GIVEN INSTRUCTION 1:
Decide whether each statement below agrees with the text on the digital media store database. Answer yes or no for each and quote the deciding words of the text.
(a) The primary keys in the schema are highlighted in yellow.
(b) Redtone is releasing a Hip-Hop album.
(c) The company will want to advertise primarily in Canada.

As you can see our code returns a list with the name as well as type of each table in our dataset. If you continue down you can see a schema representing our database, with the primary keys being highlighted in yellow. As you may see, this databases is a representation of a digital media store, where customers can purchase tracks for a certain price.

Having a schema such as the one below is quite useful when coding as it provides a nice and easy way to see connections between different the different tables.

![download.jpg](attachment:download.jpg)

# Analysis of Most Popular Genres

For our first analysis we will aim to answer the following question: let's imagine we have four different artists wanting to release their first album on the platform. Each of the artist is releasing an album of a different genre:

Regal is releasing a Hip-Hop Album

Redtone is releasing a punk Album

Meteor and the Girls is releasing Pop Album

Slim Jim bites is releasing a blues Album.

We know the company (chinook) will want to advertize primarly in the USA, and that we can only have three out of the four artists have their albums on the platform. Which three should we choose to maximize income?

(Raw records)

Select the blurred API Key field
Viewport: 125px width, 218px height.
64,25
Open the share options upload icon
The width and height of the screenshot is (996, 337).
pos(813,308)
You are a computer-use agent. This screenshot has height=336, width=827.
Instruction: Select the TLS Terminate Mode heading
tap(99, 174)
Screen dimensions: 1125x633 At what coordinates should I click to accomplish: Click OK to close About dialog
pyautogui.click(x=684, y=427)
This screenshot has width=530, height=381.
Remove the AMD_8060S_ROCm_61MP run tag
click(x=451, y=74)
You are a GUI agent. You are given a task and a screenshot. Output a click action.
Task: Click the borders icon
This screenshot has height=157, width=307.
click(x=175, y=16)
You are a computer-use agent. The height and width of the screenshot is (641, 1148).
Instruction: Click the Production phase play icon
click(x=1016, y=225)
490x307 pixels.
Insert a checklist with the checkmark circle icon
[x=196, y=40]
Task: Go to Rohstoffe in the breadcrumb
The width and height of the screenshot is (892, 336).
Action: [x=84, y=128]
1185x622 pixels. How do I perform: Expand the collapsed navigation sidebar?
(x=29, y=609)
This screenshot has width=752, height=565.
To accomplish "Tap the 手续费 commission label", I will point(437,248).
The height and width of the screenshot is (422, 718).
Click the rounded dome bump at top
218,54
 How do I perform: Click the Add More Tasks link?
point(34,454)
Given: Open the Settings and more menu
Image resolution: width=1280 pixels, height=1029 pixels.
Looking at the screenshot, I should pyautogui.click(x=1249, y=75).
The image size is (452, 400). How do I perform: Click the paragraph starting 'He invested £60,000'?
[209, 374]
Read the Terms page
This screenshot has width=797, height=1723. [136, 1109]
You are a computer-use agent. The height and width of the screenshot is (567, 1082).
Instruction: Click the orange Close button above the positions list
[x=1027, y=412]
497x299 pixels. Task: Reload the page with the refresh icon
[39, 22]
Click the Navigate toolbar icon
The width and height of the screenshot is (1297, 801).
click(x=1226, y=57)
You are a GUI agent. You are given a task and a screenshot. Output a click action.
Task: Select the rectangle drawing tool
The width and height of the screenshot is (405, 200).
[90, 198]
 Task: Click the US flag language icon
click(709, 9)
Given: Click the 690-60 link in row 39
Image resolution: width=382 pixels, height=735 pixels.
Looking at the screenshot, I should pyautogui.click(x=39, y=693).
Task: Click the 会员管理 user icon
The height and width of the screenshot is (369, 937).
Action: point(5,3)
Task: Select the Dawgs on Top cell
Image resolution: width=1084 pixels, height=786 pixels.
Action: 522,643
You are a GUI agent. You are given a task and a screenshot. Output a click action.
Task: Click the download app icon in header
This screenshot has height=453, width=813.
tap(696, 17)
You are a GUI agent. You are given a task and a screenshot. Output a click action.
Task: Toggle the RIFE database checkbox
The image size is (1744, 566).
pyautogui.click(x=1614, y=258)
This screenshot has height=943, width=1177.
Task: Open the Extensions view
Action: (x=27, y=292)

GIVEN INSTRUCTION 2:
From the entries, reproduce the lines beginning with the line that contains "The image size is (452, 400)." and continuing through the line that contains "Action: point(5,3)".

PROBLEM SOLUTION 1:
(a) Yes: "with the primary keys being highlighted in yellow"
(b) No: "Redtone is releasing a punk Album"
(c) No: "We know the company (chinook) will want to advertize primarly in the USA"

PROBLEM SOLUTION 2:
The image size is (452, 400). How do I perform: Click the paragraph starting 'He invested £60,000'?
[209, 374]
Read the Terms page
This screenshot has width=797, height=1723. [136, 1109]
You are a computer-use agent. The height and width of the screenshot is (567, 1082).
Instruction: Click the orange Close button above the positions list
[x=1027, y=412]
497x299 pixels. Task: Reload the page with the refresh icon
[39, 22]
Click the Navigate toolbar icon
The width and height of the screenshot is (1297, 801).
click(x=1226, y=57)
You are a GUI agent. You are given a task and a screenshot. Output a click action.
Task: Select the rectangle drawing tool
The width and height of the screenshot is (405, 200).
[90, 198]
 Task: Click the US flag language icon
click(709, 9)
Given: Click the 690-60 link in row 39
Image resolution: width=382 pixels, height=735 pixels.
Looking at the screenshot, I should pyautogui.click(x=39, y=693).
Task: Click the 会员管理 user icon
The height and width of the screenshot is (369, 937).
Action: point(5,3)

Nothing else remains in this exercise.